The special election on January 25th will decide whether Robert Spence gets the Democratic Party nomination to represent Midtown in the state Senate. The issues being raised by an attack ad on Spence will linger long after this week.
Spence, a former city attorney, is running against state representative Beverly Marrero. But he’s also being opposed unofficially by Richard Fields, who, like Spence, is an attorney, a former political candidate, and an on-again off-again City Hall insider and confidant of Mayor Willie Herenton.
On January 12th, Fields sent out 10,000 copies of a letter attacking Spence. A shorter version of the letter was published as paid advertising in this newspaper last week. Spence countered with a letter of his own, accusing Fields of “unmitigated lies” and “unstable behavior.” Both letters are ricocheting around via e-mail and in the Internet blogosphere, embellished with mostly-anonymous third-party commentary and more accusations of sexual, marital, professional, and ethical misconduct.
To recap, it’s an old-fashioned political story, a new-media story, a media-law story, and a nasty public clash of strong personalities all in one. While it’s not exactly taking place in a vacuum, you could say it’s taking place in a test tube, because there are no other races on the ballot that day. A single-digit-percentage turnout would not be surprising. And the mudslinging could be a taste of things to come in the city election in October.

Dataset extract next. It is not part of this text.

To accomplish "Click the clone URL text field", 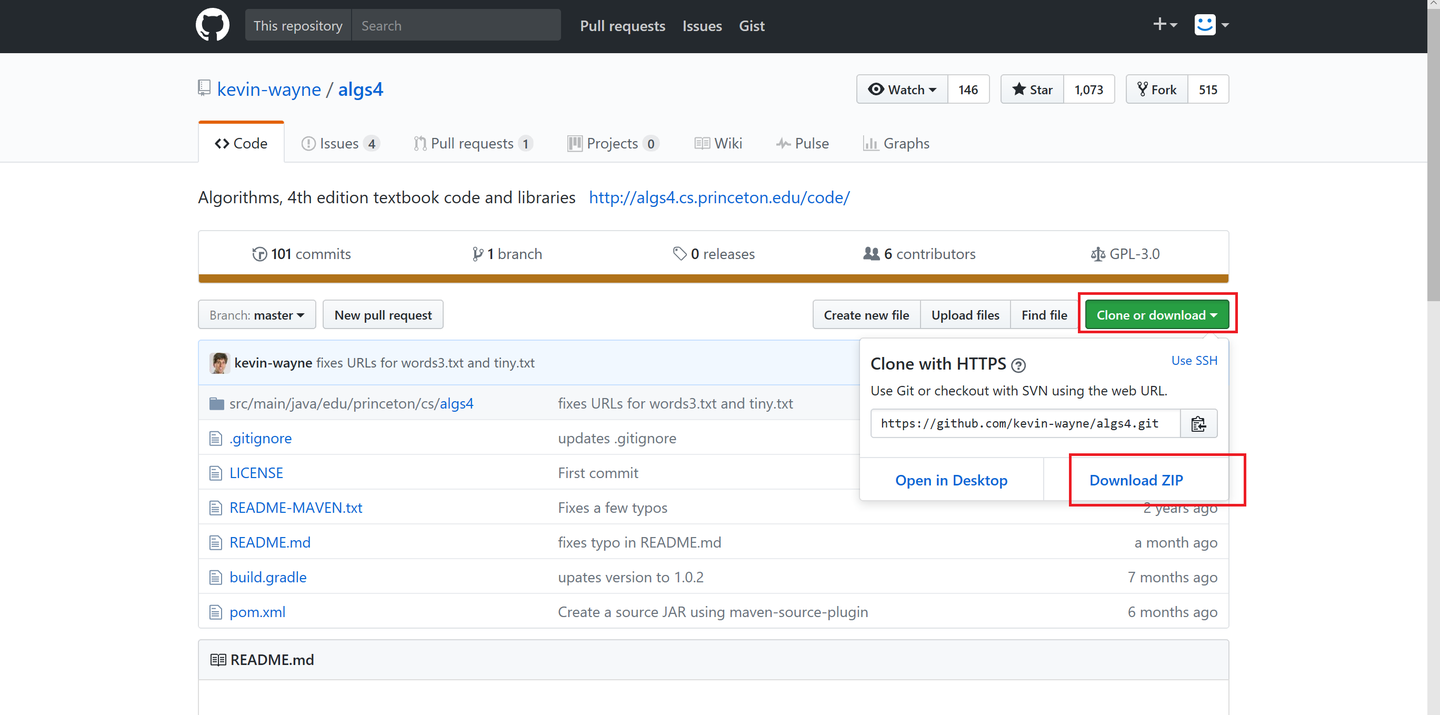I will tap(1024, 424).
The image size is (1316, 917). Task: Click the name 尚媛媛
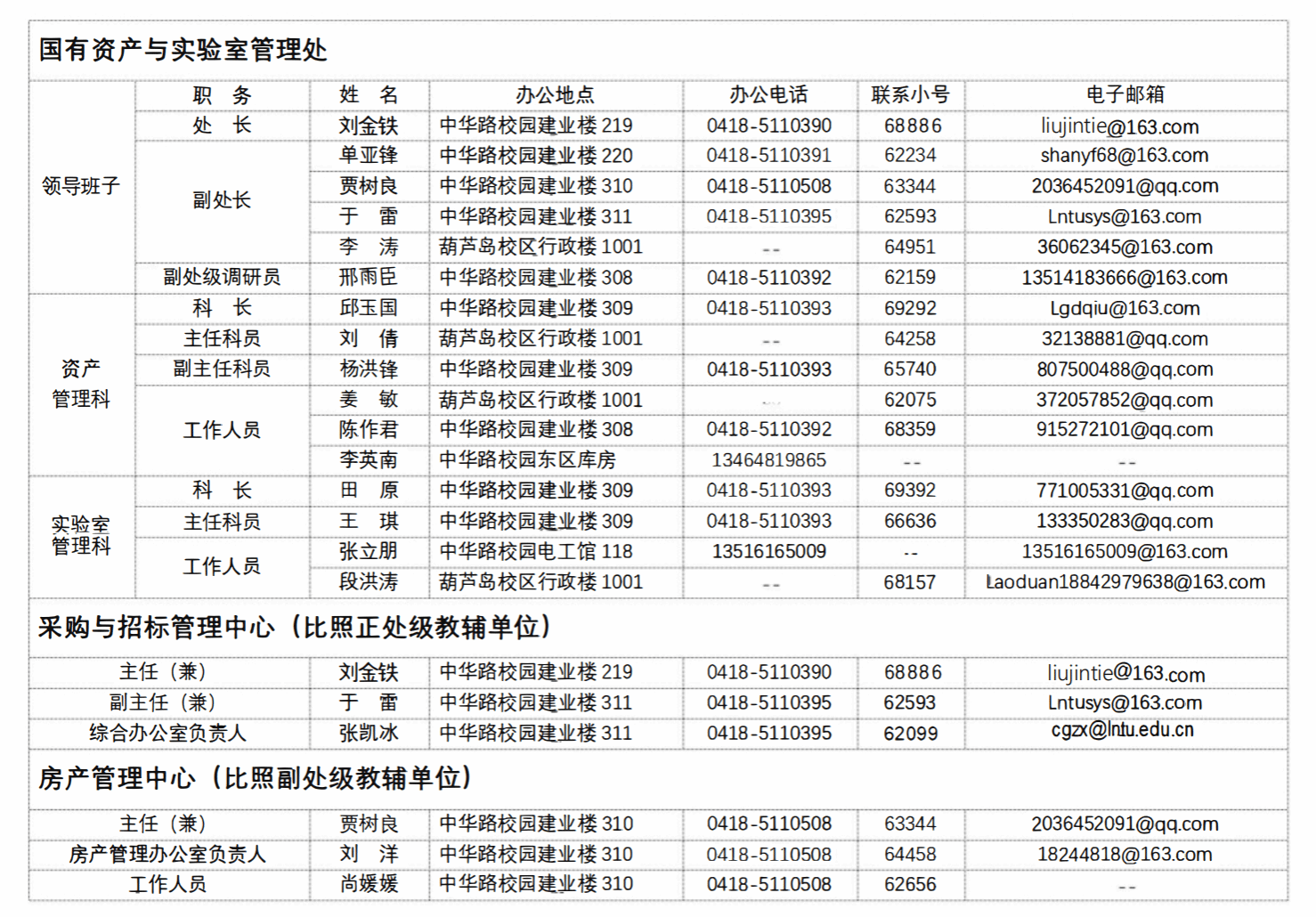pyautogui.click(x=368, y=885)
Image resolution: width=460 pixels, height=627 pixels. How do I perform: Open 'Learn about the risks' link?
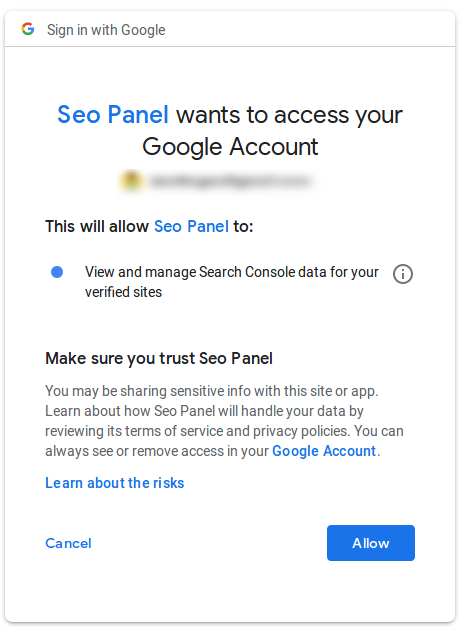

Fields fired the first shot. In 2006, he wrote an open letter giving his views of judicial candidates in an upcoming election. Because judicial candidates are often unknown to the general public, attorney recommendations sometimes carry some weight in races where turnout is low. On January 12th, he took it up a notch, taking dead aim at Spence for “faulty advice and his personal pursuit of wealth to the detriment” of citizens. He endorsed Marrero by default. Fields says he did it because “the information needed to be known by voters and it’s all documented.”
Spence, whose first career was in pharmacy, has been an attorney for over 20 years. His educational and professional credentials outstrip Marrero’s, just as former senator Steve Cohen’s resume was more impressive than Jake Ford’s. Spence was city attorney under Herenton from 1997 to 2004, when he resigned to return to full-time private practice. A father of school-age children and a Midtown resident, he ran unsuccessfully for the Memphis City Schools Board of Education in 2004.
He thought about buying his own newspaper ad but decided instead to respond to Fields with a letter of his own, sending out 23,000 copies by snail mail and posting it online. “My letter says it all,” he said in an interview Tuesday. Asked about specific examples of “lies,” he said “the litigation [Fields] cites.”
It’s important to separate some accusations from the accuser. Well before Fields weighed in, Spence invited scrutiny from reporters and City Council members by mixing high-profile city work (the building of FedExForum and its parking garage) with private clients, including the Tennessee Lottery and former county mayoral aide Tom Jones. A search of www.memphisflyer.com, for example, will produce stories about Spence and his private practice, his law partner Allan Wade, and the garage. Then as now, Spence noted that his predecessors did outside work and that Herenton was not opposed to it. (His successor, Sara Hall, did no private work and said representing the city was “more than a full-time job.”)
But that was before Tennessee Waltz shed fresh light on consulting, conflicts of interest, and ethics reform. Spence, whose firm has seven lawyers, said he will review their accounts for possible conflicts if he is elected. One of his clients is the Riverfront Development Corporation, where he makes $25,000 to $40,000 a year as general counsel and his wife is a full-time employee. He did not work for the RDC while he was city attorney and making about $120,000 a year. The Senate job pays about $30,000 a year.
Barry Sussman, editor of the Nieman Watchdog Project at Harvard and a former Washington Post editor for Watergate coverage, said a newspaper is liable for defamatory material that appears in its ads or letters to the editor. Sussman, who is not a lawyer, said when he started a journalism Web site he at first edited reader comments but stopped after he was told that would make the site liable. He now removes some comments altogether but doesn’t do any editing, even for spelling or punctuation.